Transforming Trig Functions

Date: 05/08/2001 at 06:11:46
From: Alex
Subject: Transforming trig functions

How would you express 3sin(x) + 5cos(x) in terms of sin(x) so that the 
graph is the same as the first equation?

Date: 05/08/2001 at 08:10:19
From: Doctor Jerry
Subject: Re: Transforming trig functions

Hi Alex,

You have p*sin(a*t)+q*cos(a*t). This can be written as the sine 
function L*sin(a*t+c).

Here's how: let J = sqrt(p^2+q^2).

     p*sin(a*t)+q*cos(a*t) = J((p/J)sin(a*t)+(q/J)cos(a*t))

Since (p/J)^2+(q/J)^2 = 1, the point (p/J,q/J) is on the unit circle. 
Hence, there is an angle c, in radians, for which cos(c) = p/J and 
sin(c) = q/J. So

     p*sin(a*t)+q*cos(a*t) = J(cos(c)*sin(a*t)+sin(c)*cos(a*t))

                           = J*sin(a*t+c)

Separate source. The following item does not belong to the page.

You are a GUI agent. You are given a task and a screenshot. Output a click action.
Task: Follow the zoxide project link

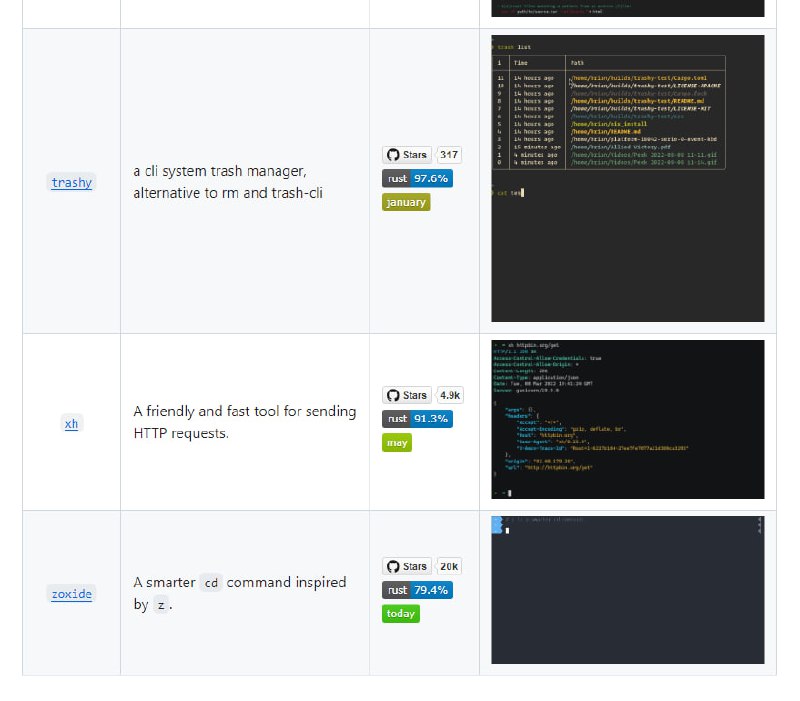tap(71, 594)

- Doctor Jerry, The Math Forum
  http://mathforum.org/dr.math/   

Date: 05/18/2001 at 03:46:26
From: Alex
Subject: Transforming trig functions

Another equation: find an expression for y = a sin(x) + cos(x) in 
terms of cos(x).

Thank you.

Date: 05/18/2001 at 07:46:51
From: Doctor Jerry
Subject: Re: transforming trig functions

Hi Alex,

In the expression 

     y = a sin x + cos x

the factor a affects the amplitude of the graph. When you do the 
algebra I suggested in my earlier note, you will obtain

     y = sqrt(a^2+1) sin(x+c)

So we have a graph with period 2*pi/1 = 2*pi, amplitude sqrt(a^2+1), 
and horizontal displacement (sometimes  called  phase shift) of -c.

- Doctor Jerry, The Math Forum
  http://mathforum.org/dr.math/